嫉妬
「おや……もう到着したんですね」
部屋に戻ってきたアルフォンスが一旦立ち止まり、三人の立ち位置と表情からなんとなく空気を察して複雑な笑みを浮かべて声をあげた。
「ああ、グリフィスには今挨拶を済ませてきたところだ。……えーとアルフォンス、だったか? 前に一度会ってるな」
リョウが珍しいものを見るようなキラキラした目でアルフォンスとグウィンの挨拶を見つめる。
挨拶といっても簡単な自己紹介程度。一度会っているとはいえ個人的に親しくしていたわけではないのでざっくりと。
それにお互い、仕事内容をグリフィスから聞いた段階で相手の情報も聞いている。
「あ、ねえ、グウィンどこに住むの? うち、客室空いてるんだけど!」
そういえばグウィンはマントを羽織ったままだ。今しがたこの都市に到着したばかり、といった感じ。その割に荷物の類は持っておらず……今から仕事に取り掛かる、というのともちょっと違う出で立ち。取り敢えず、到着したその足で顔を見せにきただけ、といったところか。

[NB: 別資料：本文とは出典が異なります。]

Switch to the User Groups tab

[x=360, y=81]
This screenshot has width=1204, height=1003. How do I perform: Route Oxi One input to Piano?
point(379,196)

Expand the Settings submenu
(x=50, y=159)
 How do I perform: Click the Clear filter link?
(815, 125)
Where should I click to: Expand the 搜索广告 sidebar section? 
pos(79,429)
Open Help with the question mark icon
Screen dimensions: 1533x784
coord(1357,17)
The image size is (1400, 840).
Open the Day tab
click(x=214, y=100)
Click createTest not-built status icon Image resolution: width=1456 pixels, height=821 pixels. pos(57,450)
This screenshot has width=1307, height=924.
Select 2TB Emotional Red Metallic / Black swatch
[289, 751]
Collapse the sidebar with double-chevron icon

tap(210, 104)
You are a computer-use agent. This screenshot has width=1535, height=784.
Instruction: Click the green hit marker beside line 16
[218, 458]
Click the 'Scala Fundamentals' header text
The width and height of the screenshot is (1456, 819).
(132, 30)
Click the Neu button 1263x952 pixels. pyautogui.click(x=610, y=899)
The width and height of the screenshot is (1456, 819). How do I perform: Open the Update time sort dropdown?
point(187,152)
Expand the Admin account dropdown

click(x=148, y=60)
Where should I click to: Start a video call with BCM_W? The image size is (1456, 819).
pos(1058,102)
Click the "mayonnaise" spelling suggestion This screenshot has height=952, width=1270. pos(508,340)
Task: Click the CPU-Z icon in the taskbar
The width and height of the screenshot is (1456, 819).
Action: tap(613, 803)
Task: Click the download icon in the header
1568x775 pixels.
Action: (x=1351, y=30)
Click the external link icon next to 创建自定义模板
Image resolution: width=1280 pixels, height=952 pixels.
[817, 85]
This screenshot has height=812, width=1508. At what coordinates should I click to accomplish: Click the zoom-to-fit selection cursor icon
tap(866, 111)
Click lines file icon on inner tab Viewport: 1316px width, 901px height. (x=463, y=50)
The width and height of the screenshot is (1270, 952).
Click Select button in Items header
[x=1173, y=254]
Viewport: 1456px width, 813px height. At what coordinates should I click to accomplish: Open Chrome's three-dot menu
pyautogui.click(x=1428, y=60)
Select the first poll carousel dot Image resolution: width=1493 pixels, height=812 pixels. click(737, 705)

「ああ……俺はどこでも構わんが……そいつが卒倒しそうな顔してるぞリョウ……」
グウィンが思い切り顔を背けて笑いを噛み殺しながらそう告げるのでリョウが振り返るとレンブラントが顔面蒼白で立ち尽くしている。
ふとリョウの視界の隅に、これまた必死で笑いをこらえていると思われるアルフォンスが映り込み。
「え? ……あれ? ダメ、なの?」
「まぁ……そうなるんだろうな。そもそも俺のここでの表向きの立場は守護者殿の関係者じゃなく、司殿の関係者、ということになってるしな」
不自然に口元を歪めながらグウィンが言葉を続ける。
なので。
「……え? どういうこと?」
だって「風の竜」が守護者の関係者という枠からどうやったら外れるんだろう?
と、リョウが眉間にしわを寄せながら聞き返す。
「リョウが『仲間を集めて仕事をしている』という体にならないように、ですよ」
アルフォンスがやんわりとした口調で説明を加えた。
リョウが視線を向けると、にっこりと微笑んだアルフォンスのその微笑みには若干何かを企むような色が混ざっており。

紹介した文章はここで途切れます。